Perhaps you can swallow missing out on two of the game’s best players, but now role players are spurning the franchise too? That’s enough to push a Sixers fan over the edge … until you dig a little bit deeper.

Nemanja Bjelica had his qualifying offer with the Minnesota Timberwolves rescinded and immediately jumped to the best situation for him when he reportedly agreed to a one-year deal with the Sixers.

However, Bjelica informed the team he was backing out of the deal and returning to Europe. That was until fellow Serbian and Kings general manager, Vlade Divac, came calling. Now the two sides are apparently deep in discussion on a multi-year contract.

Once you push through the initial wave of confusion, you find out that Bjelica simply didn’t want to move his family to Philadelphia for a year and be back on the hunt next summer. He was seeking what most of us do in a new job, which is stability. 

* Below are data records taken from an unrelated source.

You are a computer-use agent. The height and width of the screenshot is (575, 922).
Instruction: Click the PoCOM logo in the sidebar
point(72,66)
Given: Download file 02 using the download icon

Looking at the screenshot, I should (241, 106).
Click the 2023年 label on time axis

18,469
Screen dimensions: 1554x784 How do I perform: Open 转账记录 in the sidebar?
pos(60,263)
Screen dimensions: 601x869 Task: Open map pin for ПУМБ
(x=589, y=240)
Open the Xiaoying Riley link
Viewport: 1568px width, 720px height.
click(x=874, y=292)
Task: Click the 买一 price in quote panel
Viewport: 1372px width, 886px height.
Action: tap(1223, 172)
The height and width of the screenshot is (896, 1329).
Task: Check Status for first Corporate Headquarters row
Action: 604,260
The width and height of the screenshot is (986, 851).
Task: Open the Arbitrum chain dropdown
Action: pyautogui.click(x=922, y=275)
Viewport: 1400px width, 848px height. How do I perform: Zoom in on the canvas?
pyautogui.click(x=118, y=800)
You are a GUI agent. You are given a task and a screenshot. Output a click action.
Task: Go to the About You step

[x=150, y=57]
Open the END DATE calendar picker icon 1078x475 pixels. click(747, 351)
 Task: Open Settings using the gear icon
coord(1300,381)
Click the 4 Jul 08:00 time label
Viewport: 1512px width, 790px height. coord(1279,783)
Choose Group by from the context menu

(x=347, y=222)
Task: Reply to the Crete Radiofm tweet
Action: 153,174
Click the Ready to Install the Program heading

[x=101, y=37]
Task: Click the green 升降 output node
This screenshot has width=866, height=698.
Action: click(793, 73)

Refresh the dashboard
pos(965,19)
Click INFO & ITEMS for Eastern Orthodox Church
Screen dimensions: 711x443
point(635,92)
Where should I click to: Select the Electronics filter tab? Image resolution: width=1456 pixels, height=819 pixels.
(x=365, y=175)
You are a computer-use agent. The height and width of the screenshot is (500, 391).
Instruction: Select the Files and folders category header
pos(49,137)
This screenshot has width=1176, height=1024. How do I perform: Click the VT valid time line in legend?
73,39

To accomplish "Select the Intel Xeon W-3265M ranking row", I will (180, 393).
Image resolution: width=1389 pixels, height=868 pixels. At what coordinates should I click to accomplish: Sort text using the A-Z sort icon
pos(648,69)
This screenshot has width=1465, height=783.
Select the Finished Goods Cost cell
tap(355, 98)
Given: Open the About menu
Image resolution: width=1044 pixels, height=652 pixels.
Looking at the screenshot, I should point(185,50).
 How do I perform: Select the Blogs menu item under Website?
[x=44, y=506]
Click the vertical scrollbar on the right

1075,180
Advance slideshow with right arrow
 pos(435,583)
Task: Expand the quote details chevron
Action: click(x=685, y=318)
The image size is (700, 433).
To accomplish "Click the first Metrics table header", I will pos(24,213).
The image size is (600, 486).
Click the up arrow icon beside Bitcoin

While that may seem a bit unreasonable for an NBA reserve big man, you can’t blame a guy for trying. And now it appears he may find some of what he desired in Sacramento.

Back here in Philadelphia, the Sixers are surely second-guessing what happened to their star hunt this offseason. While it came up empty-handed, the Sixers — and their fans — have to understand that so much more factors into securing a free agent than what actually takes place on the court and is not a red flag on the franchise.